Fresque d’une culture de la lucidité
Werner Lambersy, Dernières nouvelles d’Ulysse, Soligny-la-Trappe, Rougier, coll. Poésie & Peinture, 2015, 108 p. (18 €)

Avec ce livre, Lambersy nous embarque dans une fresque foisonnante. Il faudrait dresser un inventaire des noms propres pour rendre compte de tout ce qui est brassé au cours des pages. Des noms de personnages puisés dans la littérature, des noms de personnalités politiques ou artistiques qui ont émaillé l’histoire depuis bien longtemps, des appellations cosmopolites de pays et de villes.

Tout cela développé à l’intérieur d’une vision globale du monde tel que le voilà devenu aujourd’hui et accompagné de citations d’auteurs divers. L’écriture s’articule, pour la majeure partie des pages, autour de tercets, choix qui permet au lecteur de n’avoir pas l’impression d’être noyé sous un flot de mots. Le français côtoie le flamand, l’allemand, l’italien, le latin. Les images abondent, notamment celles que l’auteur privilégie parfois à profusion, les métaphores au génitif.

La passé se relie au présent. Pas seulement pour évoquer des événements d’autrefois mais aussi pour les insérer dans l’actuel car ce qui s’est passé et qui n’aurait pas dû se reproduire a, souvent, recommencé, comme si les erreurs de jugement ne servaient pas d’expérience. Car l’homme semble ainsi s’être fait des mêmes désirs, des mêmes pulsions de violence, de la même inconscience quant aux conséquences de ses actes irresponsables. Conclusion : de Caïn à maintenant « Jamais / L’espèce humaine /N’a oublié /D’être féroce méchante / Impitoyable ».

Bien des aspects de l’humain sont convoqués. Les conflits armés sont remémorés car « La guerre / Engraisse les plus gras » : Oradour, «[…] les camps / Dont la fumée a fermé / Les cieux », Hiroshima, le napalm du Vietnam, la Syrie, « […] le râle de ceux qui gisent / sur les trottoirs des attentats »… Les dérives du néolibéralisme apparaissent en filigrane. La création dévoyée est dénoncée : « L’art marchand veut / Le leurre / Et l’argent du leurre ». Le déséquilibre écologique est évoqué. Lambersy, ici, renoue avec les moments visionnaires où Verhaeren et Plisnier, autrefois, dénoncèrent le monde en train d’advenir.

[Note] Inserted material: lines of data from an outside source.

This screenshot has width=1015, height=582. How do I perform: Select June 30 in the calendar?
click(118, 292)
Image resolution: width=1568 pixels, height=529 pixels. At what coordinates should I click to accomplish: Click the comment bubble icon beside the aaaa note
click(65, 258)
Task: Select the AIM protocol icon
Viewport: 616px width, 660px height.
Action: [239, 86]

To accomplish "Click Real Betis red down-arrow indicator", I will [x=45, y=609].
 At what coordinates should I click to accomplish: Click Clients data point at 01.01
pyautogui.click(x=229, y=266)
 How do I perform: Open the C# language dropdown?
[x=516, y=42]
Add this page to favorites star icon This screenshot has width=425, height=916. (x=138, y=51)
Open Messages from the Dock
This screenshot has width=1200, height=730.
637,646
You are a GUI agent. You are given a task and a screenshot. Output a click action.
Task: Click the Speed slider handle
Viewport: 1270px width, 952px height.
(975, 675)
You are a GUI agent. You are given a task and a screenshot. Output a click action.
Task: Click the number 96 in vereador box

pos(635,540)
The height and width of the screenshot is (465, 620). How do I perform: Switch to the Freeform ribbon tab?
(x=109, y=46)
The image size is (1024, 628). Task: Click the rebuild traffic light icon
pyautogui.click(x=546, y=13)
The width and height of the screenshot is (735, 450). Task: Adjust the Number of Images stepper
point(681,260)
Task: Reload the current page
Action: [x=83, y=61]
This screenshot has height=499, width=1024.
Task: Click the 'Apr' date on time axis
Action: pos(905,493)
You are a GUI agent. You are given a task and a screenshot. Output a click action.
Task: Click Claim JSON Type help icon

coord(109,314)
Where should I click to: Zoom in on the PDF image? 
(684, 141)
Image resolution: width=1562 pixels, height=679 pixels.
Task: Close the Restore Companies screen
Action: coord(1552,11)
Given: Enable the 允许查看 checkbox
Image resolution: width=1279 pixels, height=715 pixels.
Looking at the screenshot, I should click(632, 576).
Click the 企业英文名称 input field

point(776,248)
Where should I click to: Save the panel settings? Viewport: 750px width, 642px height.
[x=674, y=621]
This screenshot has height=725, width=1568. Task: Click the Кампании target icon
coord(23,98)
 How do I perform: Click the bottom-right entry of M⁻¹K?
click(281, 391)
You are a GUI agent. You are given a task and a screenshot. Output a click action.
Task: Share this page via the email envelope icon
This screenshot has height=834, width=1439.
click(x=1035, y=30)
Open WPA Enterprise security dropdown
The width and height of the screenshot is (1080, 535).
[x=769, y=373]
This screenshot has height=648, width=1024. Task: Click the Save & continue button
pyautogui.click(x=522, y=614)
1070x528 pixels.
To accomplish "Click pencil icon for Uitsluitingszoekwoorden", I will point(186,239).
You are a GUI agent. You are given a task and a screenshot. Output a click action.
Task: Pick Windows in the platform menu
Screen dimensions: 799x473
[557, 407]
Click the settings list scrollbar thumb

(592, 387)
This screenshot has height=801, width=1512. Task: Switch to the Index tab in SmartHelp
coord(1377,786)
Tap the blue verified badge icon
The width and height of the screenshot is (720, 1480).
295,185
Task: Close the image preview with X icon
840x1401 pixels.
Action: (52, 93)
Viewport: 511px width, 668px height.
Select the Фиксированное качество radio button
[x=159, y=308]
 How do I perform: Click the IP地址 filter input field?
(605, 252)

Quant aux peintures d’Anne-Marie Vesco qui accompagnent le texte, elles ont, outre des couleurs brumeuses, la suggestivité de faire ressortir des éléments mythologiques à travers des évocations de personnages étranges, de lieux insolites. Ces images rejoignent la préface d’Hubert Haddad lorsqu’il écrit que l’auteur va “convoquant à sa tribune de songe les spectres de l’Histoire et ses grands esprits”.